Howl of the Werewolf
- FF29 Howl of the Werewolf, 2007 cover
- Author: Jonathan Green
- Illustrator: Martin McKenna
- Cover artist: Martin McKenna
- Series: Fighting Fantasy Wizard number: 29
- Genre: Fantasy Location: The Old World, Titan
- Publication date: Wizard: 2007
- Media type: Print (Paperback)
- ISBN: 1-84046-838-6

= Howl of the Werewolf =

2007 book by Jonathan Green

Howl of the Werewolf is a single-player roleplaying gamebook written by Jonathan Green and illustrated by Martin McKenna. It was published in 2007 by Wizard Books. It forms part of Steve Jackson and Ian Livingstone's Fighting Fantasy series. It is the 29th in the Wizard series. It is the first completely original Fighting Fantasy gamebook published by Wizard (Eye of the Dragon is an extended version of the adventure from Ian Livingstone's earlier book Dicing with Dragons).
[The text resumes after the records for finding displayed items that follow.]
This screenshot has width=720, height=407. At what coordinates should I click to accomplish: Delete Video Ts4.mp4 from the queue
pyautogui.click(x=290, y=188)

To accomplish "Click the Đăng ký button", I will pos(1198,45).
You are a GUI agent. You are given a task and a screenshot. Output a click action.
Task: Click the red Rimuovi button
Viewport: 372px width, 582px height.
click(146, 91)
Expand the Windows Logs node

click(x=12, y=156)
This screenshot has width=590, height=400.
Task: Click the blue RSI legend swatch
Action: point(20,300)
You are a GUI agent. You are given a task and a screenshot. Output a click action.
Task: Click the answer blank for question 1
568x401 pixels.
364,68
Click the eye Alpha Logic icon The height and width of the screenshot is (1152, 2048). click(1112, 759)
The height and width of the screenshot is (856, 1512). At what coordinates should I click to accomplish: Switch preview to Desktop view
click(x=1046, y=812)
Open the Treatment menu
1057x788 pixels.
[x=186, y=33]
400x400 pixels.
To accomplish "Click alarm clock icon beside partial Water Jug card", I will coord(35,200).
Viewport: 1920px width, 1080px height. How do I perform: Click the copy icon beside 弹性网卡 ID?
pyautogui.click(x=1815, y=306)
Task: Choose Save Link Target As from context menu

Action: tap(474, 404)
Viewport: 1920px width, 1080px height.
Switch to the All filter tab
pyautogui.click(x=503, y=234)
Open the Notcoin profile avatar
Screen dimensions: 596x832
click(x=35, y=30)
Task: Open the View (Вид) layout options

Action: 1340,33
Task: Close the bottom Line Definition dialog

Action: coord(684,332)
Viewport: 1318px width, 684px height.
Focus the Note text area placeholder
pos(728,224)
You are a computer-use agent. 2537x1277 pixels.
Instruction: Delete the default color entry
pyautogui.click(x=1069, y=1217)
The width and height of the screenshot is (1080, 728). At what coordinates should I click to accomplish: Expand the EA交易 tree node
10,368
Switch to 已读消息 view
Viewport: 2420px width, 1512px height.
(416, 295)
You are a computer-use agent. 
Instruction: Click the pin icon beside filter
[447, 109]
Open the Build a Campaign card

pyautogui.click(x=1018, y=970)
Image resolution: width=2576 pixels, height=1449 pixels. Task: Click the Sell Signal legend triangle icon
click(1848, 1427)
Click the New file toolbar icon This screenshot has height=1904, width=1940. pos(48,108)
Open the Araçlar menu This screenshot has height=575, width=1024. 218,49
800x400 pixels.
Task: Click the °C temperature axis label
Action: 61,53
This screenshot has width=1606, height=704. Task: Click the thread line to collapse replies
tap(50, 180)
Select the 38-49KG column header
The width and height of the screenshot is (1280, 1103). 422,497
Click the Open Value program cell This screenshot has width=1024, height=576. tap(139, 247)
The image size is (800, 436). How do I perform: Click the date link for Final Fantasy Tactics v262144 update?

The book is made up of 515 references rather than the usual 400.

Howl of the Werewolf was voted the best gamebook in the series in a 2011 poll in Fighting Fantazine.

== Story ==

To find the cure for their lycanthropy, the player must travel through oppressed towns to reach Castle Wulfen. On the way they may find several important items that they will use in your final battle against Count Varcolac.

=== Setting ===

The book's setting of Lupravia is another of the principalities of Mauristatia, like Mortvania which featured in the previous Fighting Fantasy book Vault of the Vampire. Lupravia is an exclusive location for this book. It is a highly gothic setting that includes many vampiric monsters such as werewolves.

== Creation ==

Green had conceived the idea of Howl of the Werewolf before the cancellation of the series by Puffin Books. Green came up with the premise, the name of the book, the beginning of the story and the very end, along with a few background details at this earlier time, but came up with the majority of the ideas in the book when he began plotting it in 2006.

In writing the book, Green wanted to create an adventure that drew on the mythology and folklore surrounding werewolves, having found that their previous appearances in Fighting Fantasy took the form of shallow side-encounters. Green has stated that he took the criticisms of his previous work on the official Fighting Fantasy website forums into account when writing Howl of the Werewolf. The procedure for creating a character in Howl of the Werewolf is somewhat different than for previous Fighting Fantasy books.